The Richest Man in Babylon

The Walls of Babylon

George S. Classon
George S. Classon

Old Banzar, grim warrior of another day, stood guard at the passageway leading to the top of the ancient walls of Babylon. Up above, valiant defenders were battling to hold the walls. Upon them depended the future existence of this great city with its hundreds of thousands of citizens.

Over the walls came the roar of the attacking armies, the yelling of many men, the trampling of thousands of horses, the deafening boom of the battering rams pounding the bronzed gates.

In the street behind the gate lounged the spearmen, waiting to defend the entrance should the gates give way. They were but few for the task. The main armies of Babylon were with their king, far away in the east on the great expedition against the Elamites. No attack upon the city having been anticipated during their absence, the defending forces were small.
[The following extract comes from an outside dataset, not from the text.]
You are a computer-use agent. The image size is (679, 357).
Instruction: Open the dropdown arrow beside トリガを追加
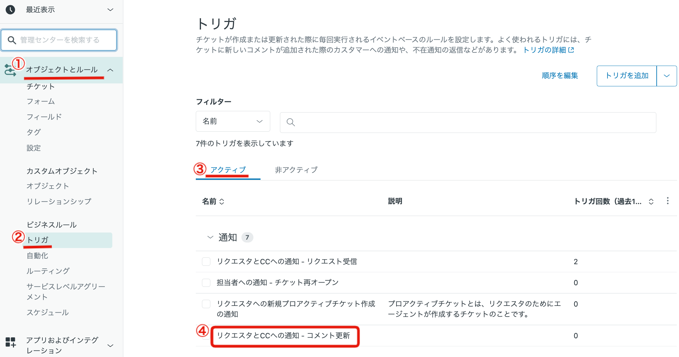pos(667,76)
Unexpectedly, from the north, bore down the mighty armies of the Assyrians. And now the walls must hold or Babylon was doomed.

About Banzar were great crowds of citizens, white-faced and terrified, eagerly seeking news of the battle. With hushed awe they viewed the stream of wounded and dead being carried or led out of the passageway.

Here was the crucial point of attack. After three days of circling about the city, the enemy had suddenly thrown his great strength against this section and this gate.

The defenders from the top of the wall fought off the climbing platforms and the scaling ladders of the attackers with arrows, burning oil and, if any reached the top, spears. Against the defenders, thousands of the enemy’s archers poured a deadly barrage of arrows.

Old Banzar had the vantage point for news. He was closest to the conflict and first to hear of each fresh repulse of the frenzied attackers.

An elderly merchant crowded close to him, his palsied hands quivering. “Tell me! Tell me!” he pleaded. “They cannot get in. My sons are with the good king. There is no one to protect my old wife. My goods, they will steal all. My food, they will leave nothing. We are old, too old to defend ourselves — too old for slaves. We shall starve. We shall die. Tell me they cannot get in.”

“Calm thyself, good merchant,” the guard responded. “The walls of Babylon are strong. Go back to the bazaar and tell your wife that the walls will protect you and all of your possessions as safely as they protect the rich treasures of the king. Keep close to the walls, lest the arrows flying over strike you!”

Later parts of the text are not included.